Hillary Step, Klappe, die letzte!
Ich gelobe, nach diesem Artikel nicht mehr über den Hillary-Step zu schreiben. Denn wo nichts mehr ist, muss auch nichts mehr berichtet werden. „Es steht hundertprozentig fest, dass der Hillary-Step verschwunden ist“, schreibt mir Mingma Gyalje Sherpa, Expeditionsleiter des nepalesischen Anbieters „Imagine“. Der 32-Jährige war am 14. Mai bis zu einer Stelle zwischen dem Südgipfel (8750 Metern) und dem einstigen Hillary-Step (8790 Meter) aufgestiegen, hatte dort stundenlang auf die Rückkehr seines Gipfelteams gewartet und damit auch genügend Zeit gehabt, sich die Stelle genau anzusehen. Über den Hillary-Step, so Mingma, „muss in Zukunft nicht mehr diskutiert werden“. Da kann sich das nepalesische Tourismusministerium noch so querlegen. Die Behörde hatte doch tatsächlich vor der Saison allen Bergsteigern unter Strafandrohung untersagt, sich zum Hillary-Step öffentlich zu äußern. Was für ein Unsinn!
Zacken aus der Krone gebrochen
Berge verändern sich nun einmal – durch den Klimawandel sogar schneller und deutlicher erkennbar als bisher. Im Falle des Hillary-Step war es jedoch wahrscheinlich das verheerende Erdbeben in Nepal vom 25. April 2015, das der Felsstufe den Garaus machte. Der Everest-erfahrene britische Expeditionsleiter Tim Mosedale wies bereits 2017 darauf hin, dass die frühere Felskletterpassage nun nur noch ein schneebedeckter Hang sei, deutlich leichter zu überwinden als vorher. Mosedale belegte seine Behauptung mit Bildern. Die Regierung Nepals sah schon damals darin so etwas wie eine Majestätsbeleidigung. Dabei ist dem Everest doch nur ein kleiner Zacken aus der Krone gebrochen. Eigentlich müsste sich das Tourismusministerium über dieses vermeintliche Malheur sogar freuen: Ein Nadelöhr weniger, an dem sich früher häufig Staus bildeten, was sich nicht nur in puncto Sicherheit nachteilig auswirkte, sondern auch mit Blick auf das Everest-Marketing.
Zwölf Meter Fels
Sir Edmund Hillary lacht sich wahrscheinlich oben im Bergsteiger-Himmel ein Loch in den Bauch über die lächerlichen Versuche der Regierung, totzuschweigen, was inzwischen Hunderte von Bergsteigern mit eigenen Augen gesehen haben: Der einst zwölf Meter hohe Felsblock, eine echte Hürde, die Hillary einst als Erster gemeistert hatte, existiert nicht mehr. Bei der Erstbesteigung 1953 hatte der Neuseeländer sein Herz in beide Hände nehmen müssen und war durch einen dünnen Riss zwischen Fels und Eis nach oben geklettert. „Danach realisierte ich erstmals, dass wir es auf den Gipfel schaffen würden“, sagte der Everest-Pionier über diese letzte Schlüsselstelle, die später nach ihm benannt wurde. Der Neuseeländer starb 2008 im Alter von 88 Jahren.
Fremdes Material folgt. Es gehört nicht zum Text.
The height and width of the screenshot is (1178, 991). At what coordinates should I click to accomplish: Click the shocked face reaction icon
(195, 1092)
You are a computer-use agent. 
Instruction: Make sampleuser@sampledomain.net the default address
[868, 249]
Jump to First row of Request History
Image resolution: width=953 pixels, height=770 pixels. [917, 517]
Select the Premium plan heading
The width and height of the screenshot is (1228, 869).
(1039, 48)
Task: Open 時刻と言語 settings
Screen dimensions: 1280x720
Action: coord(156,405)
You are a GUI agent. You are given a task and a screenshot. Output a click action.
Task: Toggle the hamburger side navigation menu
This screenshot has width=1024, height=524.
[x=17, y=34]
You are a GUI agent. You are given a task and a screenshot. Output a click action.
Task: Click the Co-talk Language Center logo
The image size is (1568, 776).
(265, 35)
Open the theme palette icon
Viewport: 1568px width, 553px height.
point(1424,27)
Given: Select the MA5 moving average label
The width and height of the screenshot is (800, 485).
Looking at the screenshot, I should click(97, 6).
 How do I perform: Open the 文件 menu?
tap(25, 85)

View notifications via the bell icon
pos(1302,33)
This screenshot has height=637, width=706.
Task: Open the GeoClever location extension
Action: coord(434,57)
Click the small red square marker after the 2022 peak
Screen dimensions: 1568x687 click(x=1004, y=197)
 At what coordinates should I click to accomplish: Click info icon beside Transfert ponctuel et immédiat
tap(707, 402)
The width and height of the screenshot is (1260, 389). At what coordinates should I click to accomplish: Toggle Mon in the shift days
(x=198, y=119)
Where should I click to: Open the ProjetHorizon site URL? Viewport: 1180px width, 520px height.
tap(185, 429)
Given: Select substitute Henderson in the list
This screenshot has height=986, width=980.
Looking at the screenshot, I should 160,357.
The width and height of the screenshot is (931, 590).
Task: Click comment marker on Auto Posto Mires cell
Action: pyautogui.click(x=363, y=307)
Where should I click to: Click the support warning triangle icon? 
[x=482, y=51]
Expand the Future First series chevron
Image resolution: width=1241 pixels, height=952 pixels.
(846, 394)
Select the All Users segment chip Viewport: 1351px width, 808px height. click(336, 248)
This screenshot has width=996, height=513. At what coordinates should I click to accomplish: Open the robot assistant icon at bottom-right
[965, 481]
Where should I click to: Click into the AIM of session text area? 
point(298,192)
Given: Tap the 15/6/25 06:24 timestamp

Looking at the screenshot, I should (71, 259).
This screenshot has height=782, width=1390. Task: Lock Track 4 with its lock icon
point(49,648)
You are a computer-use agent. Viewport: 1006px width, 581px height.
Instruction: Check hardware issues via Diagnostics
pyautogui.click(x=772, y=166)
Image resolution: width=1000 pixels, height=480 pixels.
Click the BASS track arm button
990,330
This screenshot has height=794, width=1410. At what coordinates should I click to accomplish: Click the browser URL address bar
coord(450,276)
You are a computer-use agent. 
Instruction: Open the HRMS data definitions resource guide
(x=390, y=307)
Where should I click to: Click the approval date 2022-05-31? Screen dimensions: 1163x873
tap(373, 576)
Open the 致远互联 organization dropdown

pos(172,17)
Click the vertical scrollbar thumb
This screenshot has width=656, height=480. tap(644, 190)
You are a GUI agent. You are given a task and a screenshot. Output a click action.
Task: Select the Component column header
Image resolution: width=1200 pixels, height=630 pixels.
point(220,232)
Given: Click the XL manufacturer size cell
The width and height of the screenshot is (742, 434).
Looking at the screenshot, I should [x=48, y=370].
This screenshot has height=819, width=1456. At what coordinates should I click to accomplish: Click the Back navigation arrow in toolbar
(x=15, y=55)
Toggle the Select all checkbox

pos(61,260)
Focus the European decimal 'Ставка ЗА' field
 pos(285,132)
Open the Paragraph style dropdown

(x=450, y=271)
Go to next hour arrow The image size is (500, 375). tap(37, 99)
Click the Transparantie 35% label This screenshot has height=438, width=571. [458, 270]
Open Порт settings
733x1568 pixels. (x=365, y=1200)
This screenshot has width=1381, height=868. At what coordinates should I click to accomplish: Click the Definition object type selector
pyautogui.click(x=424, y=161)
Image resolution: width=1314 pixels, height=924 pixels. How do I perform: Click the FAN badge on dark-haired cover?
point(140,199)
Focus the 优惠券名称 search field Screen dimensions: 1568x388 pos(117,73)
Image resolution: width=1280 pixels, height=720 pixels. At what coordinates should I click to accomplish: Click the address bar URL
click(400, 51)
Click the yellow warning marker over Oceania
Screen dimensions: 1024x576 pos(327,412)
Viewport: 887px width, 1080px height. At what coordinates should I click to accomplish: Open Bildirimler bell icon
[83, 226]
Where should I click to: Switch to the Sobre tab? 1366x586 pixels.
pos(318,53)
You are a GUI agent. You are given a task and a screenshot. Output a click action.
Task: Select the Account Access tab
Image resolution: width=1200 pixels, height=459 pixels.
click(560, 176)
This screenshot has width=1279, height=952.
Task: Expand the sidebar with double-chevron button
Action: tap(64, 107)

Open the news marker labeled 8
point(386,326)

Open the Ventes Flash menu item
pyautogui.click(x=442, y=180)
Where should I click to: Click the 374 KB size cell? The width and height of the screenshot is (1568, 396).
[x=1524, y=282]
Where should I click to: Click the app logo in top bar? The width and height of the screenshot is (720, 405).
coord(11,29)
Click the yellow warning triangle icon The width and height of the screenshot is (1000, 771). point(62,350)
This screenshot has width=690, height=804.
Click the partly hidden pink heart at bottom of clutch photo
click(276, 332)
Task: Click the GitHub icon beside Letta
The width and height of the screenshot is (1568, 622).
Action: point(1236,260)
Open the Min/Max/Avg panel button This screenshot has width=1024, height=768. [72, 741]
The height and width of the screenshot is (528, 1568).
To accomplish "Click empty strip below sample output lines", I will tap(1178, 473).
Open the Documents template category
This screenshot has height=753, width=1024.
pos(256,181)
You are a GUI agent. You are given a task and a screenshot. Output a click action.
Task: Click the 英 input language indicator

So viele Gipfelerfolge wie noch nie
Das kommerzielle Bergsteigen am Everest sah Sir Ed sehr kritisch. „Da sind Leute, die vom Bergsteigen kaum etwas verstehen“, sagte mir der Everest-Pionier, als ich ihn im Jahr 2000 dazu befragte. „Denen ist der Berg egal. Sie haben 65.000 Dollar bezahlt und alles, was sie wollen, ist: den Fuß auf den Gipfel setzen, nach Hause zurückkehren und damit angeben.“ Allein in der nun zu Ende gegangenen Frühjahrssaison 2018 – zehn Jahre nach Hillarys Tod – erreichten von der Süd- und der Nordseite her offenbar insgesamt mehr als 700 Bergsteiger den 8850 Meter hohen Gipfel. Auch wenn Billi Bierling und ihre Mitarbeiter bei der Chronik „Himalayan Database“ die Angaben noch bestätigen müssen, wird die Saison wohl, gemessen an der Zahl der Gipfelerfolge, als die bisher erfolgreichste in die Everest-Geschichte eingehen. Und als die dritte ohne Hillary-Step.